Below are some records. Print exactly the lines between the one holding "Ubisoft (91, 369)" and the one holding "bangla chote (512, 1164)", inclusive, and nothing else.

[Collected data entries]
——————————

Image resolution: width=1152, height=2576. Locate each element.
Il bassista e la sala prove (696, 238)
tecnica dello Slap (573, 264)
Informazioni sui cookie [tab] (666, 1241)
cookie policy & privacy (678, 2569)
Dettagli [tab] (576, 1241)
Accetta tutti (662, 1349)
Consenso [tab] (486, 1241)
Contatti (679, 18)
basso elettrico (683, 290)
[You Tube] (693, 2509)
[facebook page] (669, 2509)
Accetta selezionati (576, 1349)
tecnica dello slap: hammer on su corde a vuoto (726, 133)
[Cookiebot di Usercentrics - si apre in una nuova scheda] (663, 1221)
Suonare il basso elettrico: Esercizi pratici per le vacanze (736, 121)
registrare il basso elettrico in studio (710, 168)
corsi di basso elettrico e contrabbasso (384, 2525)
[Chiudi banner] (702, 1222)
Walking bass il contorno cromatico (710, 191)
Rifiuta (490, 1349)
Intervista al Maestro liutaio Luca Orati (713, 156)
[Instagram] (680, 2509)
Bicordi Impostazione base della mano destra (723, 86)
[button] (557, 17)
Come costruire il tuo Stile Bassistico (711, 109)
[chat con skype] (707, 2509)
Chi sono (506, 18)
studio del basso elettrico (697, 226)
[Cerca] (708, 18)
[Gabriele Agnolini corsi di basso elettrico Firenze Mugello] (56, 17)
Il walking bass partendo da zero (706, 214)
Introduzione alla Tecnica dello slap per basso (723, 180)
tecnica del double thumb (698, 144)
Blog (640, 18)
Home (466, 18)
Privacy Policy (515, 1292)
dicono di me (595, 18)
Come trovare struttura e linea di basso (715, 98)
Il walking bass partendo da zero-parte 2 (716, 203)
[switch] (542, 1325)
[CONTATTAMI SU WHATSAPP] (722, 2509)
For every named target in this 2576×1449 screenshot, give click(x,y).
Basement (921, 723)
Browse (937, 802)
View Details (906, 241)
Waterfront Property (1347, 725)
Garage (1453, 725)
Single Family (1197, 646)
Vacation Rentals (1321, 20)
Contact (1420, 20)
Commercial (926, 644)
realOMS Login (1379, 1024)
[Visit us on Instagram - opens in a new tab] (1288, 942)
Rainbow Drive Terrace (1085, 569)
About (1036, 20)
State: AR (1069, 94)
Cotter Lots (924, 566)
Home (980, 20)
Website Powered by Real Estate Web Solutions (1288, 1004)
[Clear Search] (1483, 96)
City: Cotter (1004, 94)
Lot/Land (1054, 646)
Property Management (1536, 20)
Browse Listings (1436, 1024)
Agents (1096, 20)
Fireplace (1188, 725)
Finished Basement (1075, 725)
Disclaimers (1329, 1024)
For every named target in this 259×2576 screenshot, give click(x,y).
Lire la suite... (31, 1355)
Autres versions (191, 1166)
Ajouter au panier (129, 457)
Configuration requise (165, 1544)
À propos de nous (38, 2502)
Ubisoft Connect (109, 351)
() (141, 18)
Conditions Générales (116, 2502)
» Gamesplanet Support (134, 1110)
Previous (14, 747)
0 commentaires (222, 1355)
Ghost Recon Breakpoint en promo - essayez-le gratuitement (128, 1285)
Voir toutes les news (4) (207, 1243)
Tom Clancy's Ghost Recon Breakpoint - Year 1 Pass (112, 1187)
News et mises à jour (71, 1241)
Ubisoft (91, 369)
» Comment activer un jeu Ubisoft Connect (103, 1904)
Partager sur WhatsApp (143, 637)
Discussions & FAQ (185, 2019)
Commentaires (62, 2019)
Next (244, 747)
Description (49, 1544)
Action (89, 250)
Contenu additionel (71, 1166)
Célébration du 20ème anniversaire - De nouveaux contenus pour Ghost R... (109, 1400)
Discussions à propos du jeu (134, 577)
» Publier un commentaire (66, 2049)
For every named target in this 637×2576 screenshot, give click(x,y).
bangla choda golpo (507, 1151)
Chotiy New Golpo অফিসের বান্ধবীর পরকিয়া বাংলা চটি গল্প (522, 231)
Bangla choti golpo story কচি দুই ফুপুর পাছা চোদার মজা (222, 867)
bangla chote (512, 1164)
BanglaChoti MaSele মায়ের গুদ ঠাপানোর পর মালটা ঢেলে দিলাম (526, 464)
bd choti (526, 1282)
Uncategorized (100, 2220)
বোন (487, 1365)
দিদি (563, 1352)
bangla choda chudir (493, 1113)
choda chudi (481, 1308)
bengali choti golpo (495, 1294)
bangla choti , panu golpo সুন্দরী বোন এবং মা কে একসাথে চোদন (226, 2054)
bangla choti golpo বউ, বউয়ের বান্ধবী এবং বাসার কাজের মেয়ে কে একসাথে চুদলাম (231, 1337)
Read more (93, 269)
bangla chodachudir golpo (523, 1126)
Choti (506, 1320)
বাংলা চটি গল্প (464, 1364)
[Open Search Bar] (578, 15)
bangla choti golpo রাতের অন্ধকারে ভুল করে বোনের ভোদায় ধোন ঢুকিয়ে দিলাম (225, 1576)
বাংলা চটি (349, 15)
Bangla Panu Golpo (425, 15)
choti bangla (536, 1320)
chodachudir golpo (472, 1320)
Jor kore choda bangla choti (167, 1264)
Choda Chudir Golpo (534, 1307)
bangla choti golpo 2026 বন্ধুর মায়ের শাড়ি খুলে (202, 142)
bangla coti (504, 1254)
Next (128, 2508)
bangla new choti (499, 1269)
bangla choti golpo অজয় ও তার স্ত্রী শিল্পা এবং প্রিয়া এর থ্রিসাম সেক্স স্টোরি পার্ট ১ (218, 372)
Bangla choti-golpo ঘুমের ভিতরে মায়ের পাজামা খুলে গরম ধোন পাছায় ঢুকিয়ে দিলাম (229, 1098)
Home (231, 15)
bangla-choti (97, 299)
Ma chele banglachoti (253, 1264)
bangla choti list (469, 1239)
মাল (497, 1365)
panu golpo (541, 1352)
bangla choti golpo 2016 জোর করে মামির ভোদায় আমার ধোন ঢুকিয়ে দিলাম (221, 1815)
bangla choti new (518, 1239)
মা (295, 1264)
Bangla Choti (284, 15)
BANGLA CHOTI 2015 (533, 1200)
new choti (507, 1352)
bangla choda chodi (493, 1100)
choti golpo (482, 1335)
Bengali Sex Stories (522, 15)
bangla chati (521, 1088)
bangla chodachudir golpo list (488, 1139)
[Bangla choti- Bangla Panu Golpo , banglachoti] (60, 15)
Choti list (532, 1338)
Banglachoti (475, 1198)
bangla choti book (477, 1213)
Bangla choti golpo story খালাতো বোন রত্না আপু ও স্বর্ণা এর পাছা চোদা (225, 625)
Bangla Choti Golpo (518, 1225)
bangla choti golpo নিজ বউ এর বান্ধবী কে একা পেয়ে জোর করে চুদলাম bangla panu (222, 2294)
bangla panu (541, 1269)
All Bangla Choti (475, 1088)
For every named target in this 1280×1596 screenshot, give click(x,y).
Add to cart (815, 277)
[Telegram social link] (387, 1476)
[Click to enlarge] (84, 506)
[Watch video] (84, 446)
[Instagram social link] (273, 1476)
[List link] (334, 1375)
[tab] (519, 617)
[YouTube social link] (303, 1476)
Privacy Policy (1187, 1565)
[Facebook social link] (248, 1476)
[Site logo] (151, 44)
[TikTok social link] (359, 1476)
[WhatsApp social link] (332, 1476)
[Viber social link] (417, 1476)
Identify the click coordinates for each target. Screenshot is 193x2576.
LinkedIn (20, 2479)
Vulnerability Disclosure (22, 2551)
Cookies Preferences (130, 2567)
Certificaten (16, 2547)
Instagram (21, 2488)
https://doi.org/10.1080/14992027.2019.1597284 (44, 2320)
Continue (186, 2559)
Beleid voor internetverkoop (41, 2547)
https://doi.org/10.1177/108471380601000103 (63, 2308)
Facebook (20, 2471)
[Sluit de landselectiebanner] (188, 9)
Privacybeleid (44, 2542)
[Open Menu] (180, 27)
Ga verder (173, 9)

——————————

◆ Result of the task:
Ubisoft (91, 369)
» Comment activer un jeu Ubisoft Connect (103, 1904)
Partager sur WhatsApp (143, 637)
Discussions & FAQ (185, 2019)
Commentaires (62, 2019)
Next (244, 747)
Description (49, 1544)
Action (89, 250)
Contenu additionel (71, 1166)
Célébration du 20ème anniversaire - De nouveaux contenus pour Ghost R... (109, 1400)
Discussions à propos du jeu (134, 577)
» Publier un commentaire (66, 2049)
For every named target in this 637×2576 screenshot, give click(x,y).
bangla choda golpo (507, 1151)
Chotiy New Golpo অফিসের বান্ধবীর পরকিয়া বাংলা চটি গল্প (522, 231)
Bangla choti golpo story কচি দুই ফুপুর পাছা চোদার মজা (222, 867)
bangla chote (512, 1164)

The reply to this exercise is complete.